* DATA FOR ANALYSIS *
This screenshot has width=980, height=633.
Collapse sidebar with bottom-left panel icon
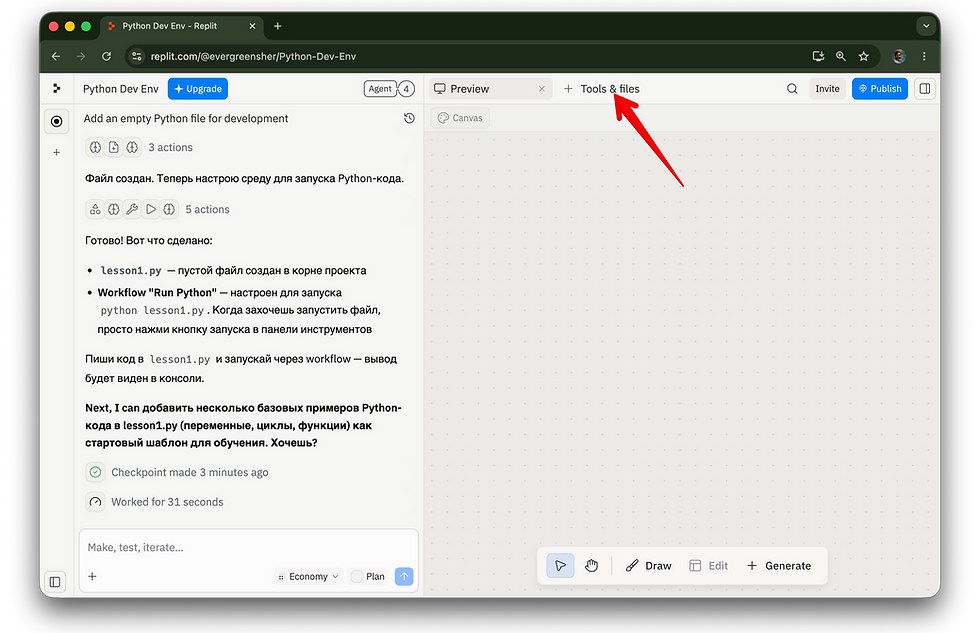click(x=55, y=582)
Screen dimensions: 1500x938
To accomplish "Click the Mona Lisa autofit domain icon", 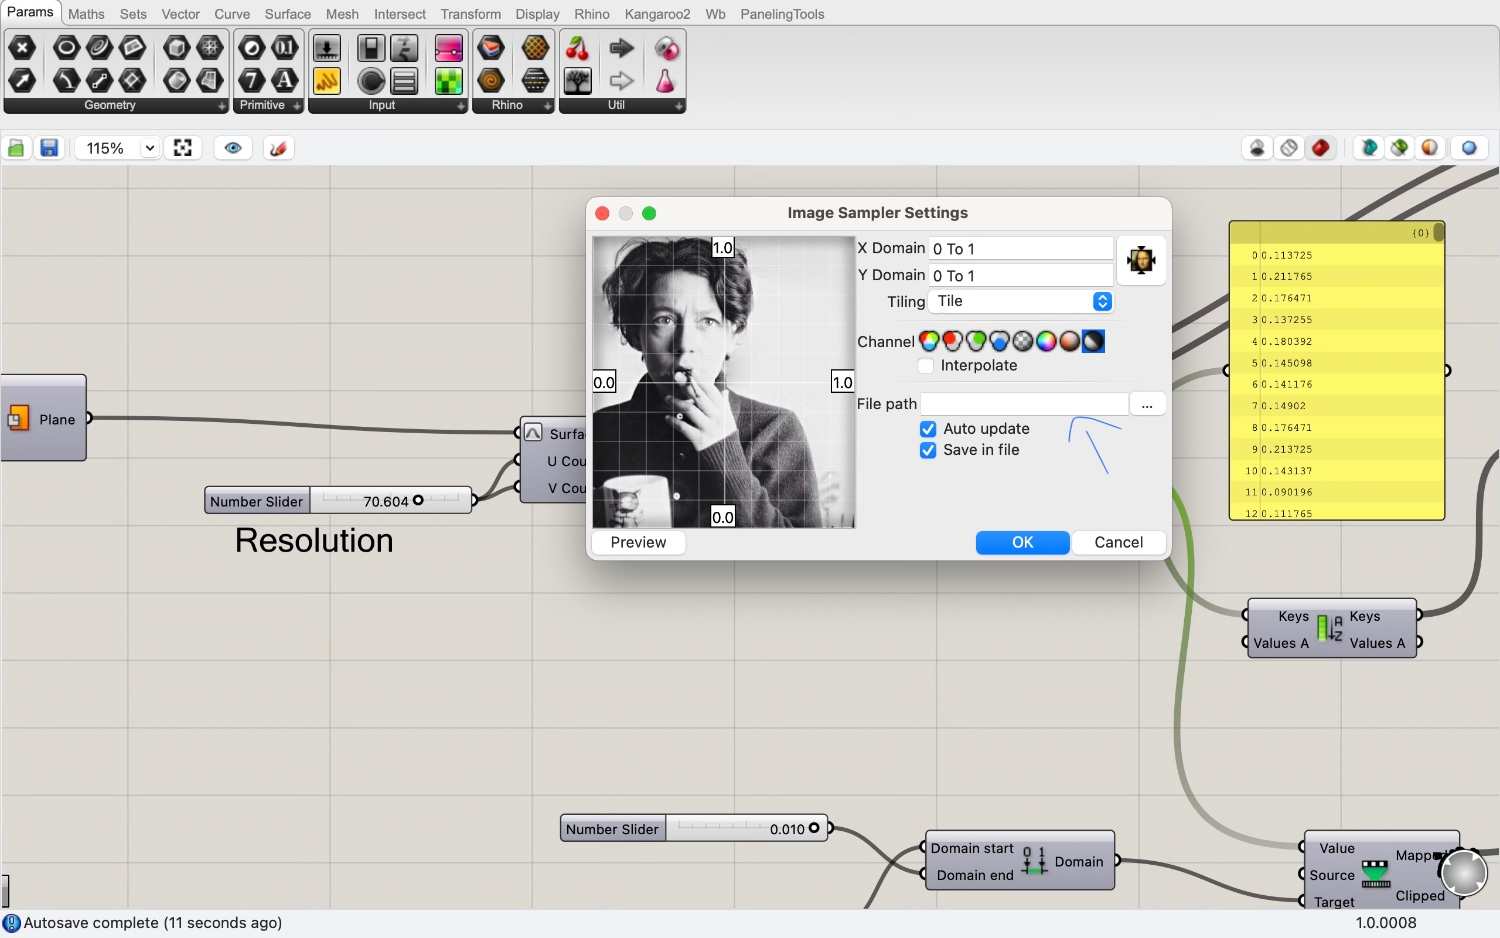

* TRY IT *
Word for word, write out the whole listing, keeping none of the pictures.

* OUTPUT FOR THIS TASK *
This screenshot has width=980, height=633.
Collapse sidebar with bottom-left panel icon
click(x=55, y=582)
Screen dimensions: 1500x938
To accomplish "Click the Mona Lisa autofit domain icon", 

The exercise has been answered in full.